**PROBLEM TO WORK ON**
From the line that contains "Najnovšie (465, 640)" through the line that contains "[Share mail] (211, 2040)", output every line of the listing below exactly and leave out all the rest.

#####

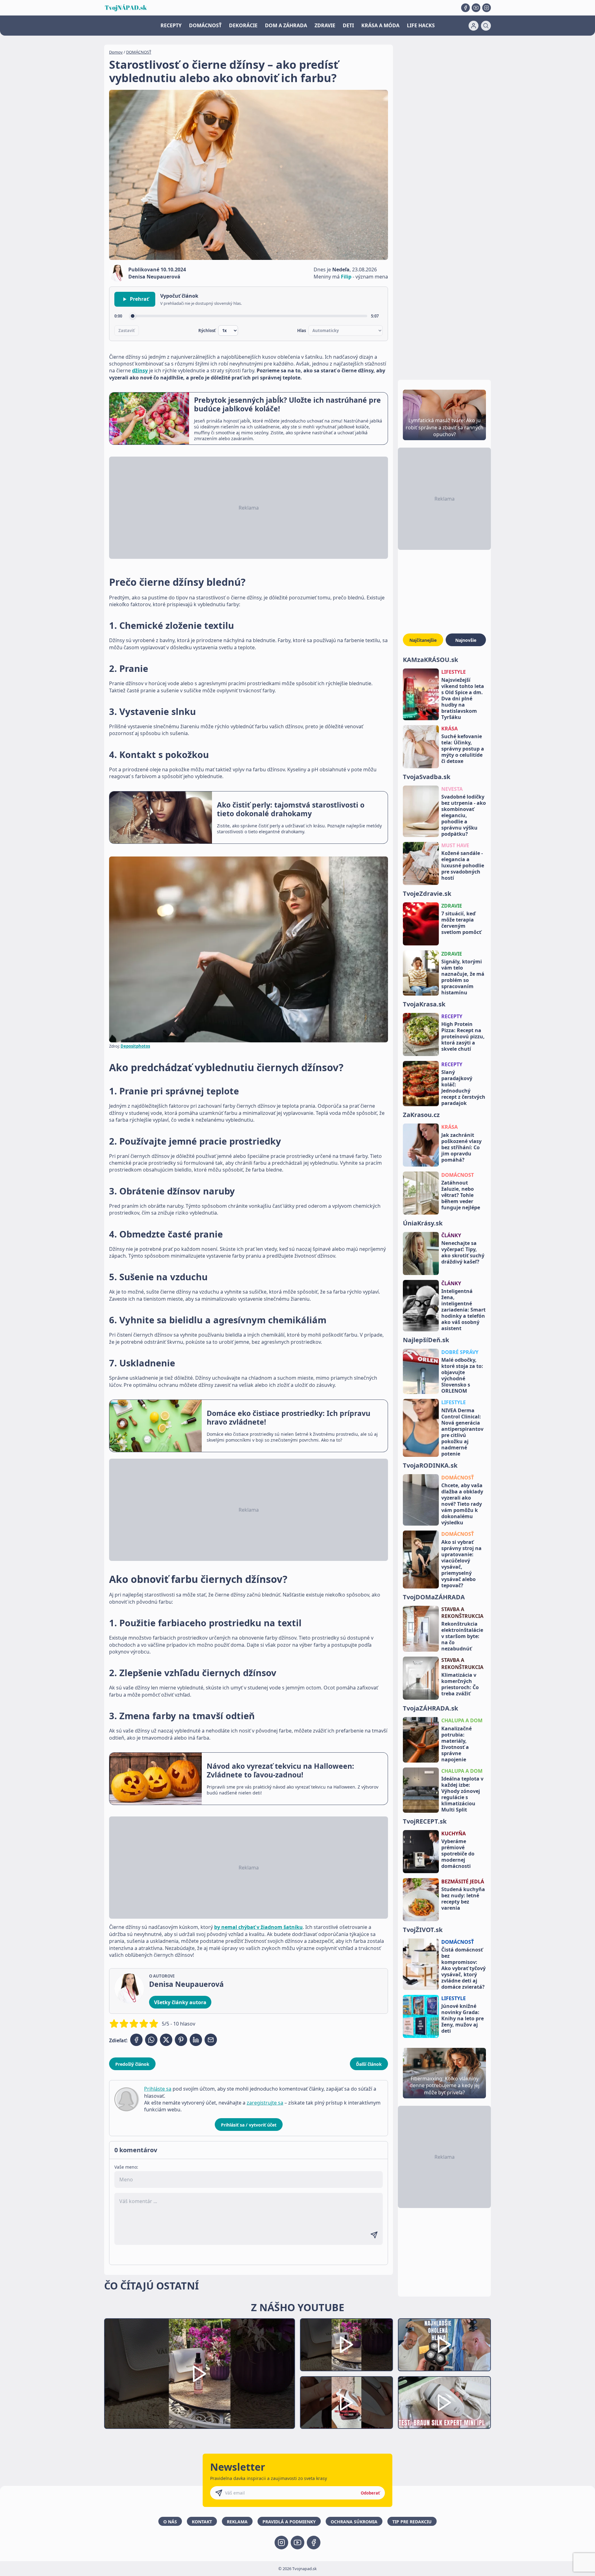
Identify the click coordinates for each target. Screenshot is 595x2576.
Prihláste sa (157, 2088)
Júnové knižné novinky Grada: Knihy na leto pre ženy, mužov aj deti (462, 2018)
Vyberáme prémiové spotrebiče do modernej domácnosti (457, 1853)
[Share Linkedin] (196, 2040)
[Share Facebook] (136, 2040)
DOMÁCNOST (457, 1175)
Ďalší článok (369, 2064)
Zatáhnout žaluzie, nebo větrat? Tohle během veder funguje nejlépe (460, 1195)
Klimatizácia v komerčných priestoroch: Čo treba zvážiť (460, 1684)
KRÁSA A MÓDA (380, 25)
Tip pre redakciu (412, 2522)
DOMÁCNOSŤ (205, 25)
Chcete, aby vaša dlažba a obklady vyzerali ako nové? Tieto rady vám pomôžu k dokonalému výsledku (462, 1504)
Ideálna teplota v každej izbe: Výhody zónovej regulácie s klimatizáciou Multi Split (462, 1794)
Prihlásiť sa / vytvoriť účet (248, 2125)
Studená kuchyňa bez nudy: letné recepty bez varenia (463, 1898)
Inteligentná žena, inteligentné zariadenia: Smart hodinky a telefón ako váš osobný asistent (463, 1309)
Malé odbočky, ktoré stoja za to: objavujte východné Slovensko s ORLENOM (462, 1375)
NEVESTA (452, 789)
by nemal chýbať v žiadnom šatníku (258, 1927)
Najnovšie (465, 640)
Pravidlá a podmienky (289, 2522)
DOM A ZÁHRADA (286, 25)
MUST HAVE (455, 845)
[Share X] (166, 2040)
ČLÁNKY (451, 1235)
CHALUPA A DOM (462, 1720)
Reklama (237, 2522)
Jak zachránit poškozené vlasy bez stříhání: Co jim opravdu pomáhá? (461, 1147)
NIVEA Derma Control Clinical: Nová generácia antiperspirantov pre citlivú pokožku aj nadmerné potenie (462, 1432)
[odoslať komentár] (374, 2235)
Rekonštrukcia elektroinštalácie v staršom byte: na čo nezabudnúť (462, 1636)
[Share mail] (211, 2040)
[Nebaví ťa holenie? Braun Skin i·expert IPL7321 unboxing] (346, 2403)
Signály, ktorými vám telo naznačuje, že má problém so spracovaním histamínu (462, 977)
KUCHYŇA (453, 1833)
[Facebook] (465, 7)
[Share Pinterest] (181, 2040)
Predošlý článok (132, 2064)
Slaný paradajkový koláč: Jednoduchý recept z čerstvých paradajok (463, 1087)
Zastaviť (126, 330)
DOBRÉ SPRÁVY (459, 1352)
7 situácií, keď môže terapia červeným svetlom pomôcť (461, 922)
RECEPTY (171, 25)
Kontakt (202, 2522)
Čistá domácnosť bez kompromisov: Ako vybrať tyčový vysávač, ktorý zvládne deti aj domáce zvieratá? (463, 1968)
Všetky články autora (180, 2002)
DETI (348, 25)
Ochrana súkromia (354, 2522)
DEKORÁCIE (243, 25)
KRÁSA (449, 728)
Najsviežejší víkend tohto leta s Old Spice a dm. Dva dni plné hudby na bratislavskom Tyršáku (462, 698)
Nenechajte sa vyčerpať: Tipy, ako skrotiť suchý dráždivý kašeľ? (462, 1252)
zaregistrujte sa (265, 2102)
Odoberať (370, 2493)
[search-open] (486, 26)
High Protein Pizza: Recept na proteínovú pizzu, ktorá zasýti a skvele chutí (463, 1036)
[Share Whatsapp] (151, 2040)
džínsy (140, 370)
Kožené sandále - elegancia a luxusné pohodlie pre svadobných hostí (462, 865)
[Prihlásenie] (473, 26)
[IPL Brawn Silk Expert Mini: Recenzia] (444, 2403)
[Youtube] (476, 7)
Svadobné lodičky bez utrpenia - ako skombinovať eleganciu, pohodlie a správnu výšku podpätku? (463, 815)
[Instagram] (486, 7)
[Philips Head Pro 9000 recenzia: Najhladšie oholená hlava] (444, 2345)
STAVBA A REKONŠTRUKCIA (462, 1612)
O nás (170, 2522)
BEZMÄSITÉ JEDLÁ (462, 1881)
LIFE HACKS (421, 25)
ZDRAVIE (325, 25)
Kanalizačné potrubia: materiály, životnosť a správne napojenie (456, 1744)
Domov (116, 52)
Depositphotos (135, 1046)
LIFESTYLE (453, 671)
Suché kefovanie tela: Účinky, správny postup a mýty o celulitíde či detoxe (462, 748)
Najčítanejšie (423, 640)
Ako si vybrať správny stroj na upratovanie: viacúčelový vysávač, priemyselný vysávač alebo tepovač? (461, 1563)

#####

**EXERCISE RESPONSE**
Najnovšie (465, 640)
Pravidlá a podmienky (289, 2522)
DOM A ZÁHRADA (286, 25)
MUST HAVE (455, 845)
[Share X] (166, 2040)
ČLÁNKY (451, 1235)
CHALUPA A DOM (462, 1720)
Reklama (237, 2522)
Jak zachránit poškozené vlasy bez stříhání: Co jim opravdu pomáhá? (461, 1147)
NIVEA Derma Control Clinical: Nová generácia antiperspirantov pre citlivú pokožku aj nadmerné potenie (462, 1432)
[odoslať komentár] (374, 2235)
Rekonštrukcia elektroinštalácie v staršom byte: na čo nezabudnúť (462, 1636)
[Share mail] (211, 2040)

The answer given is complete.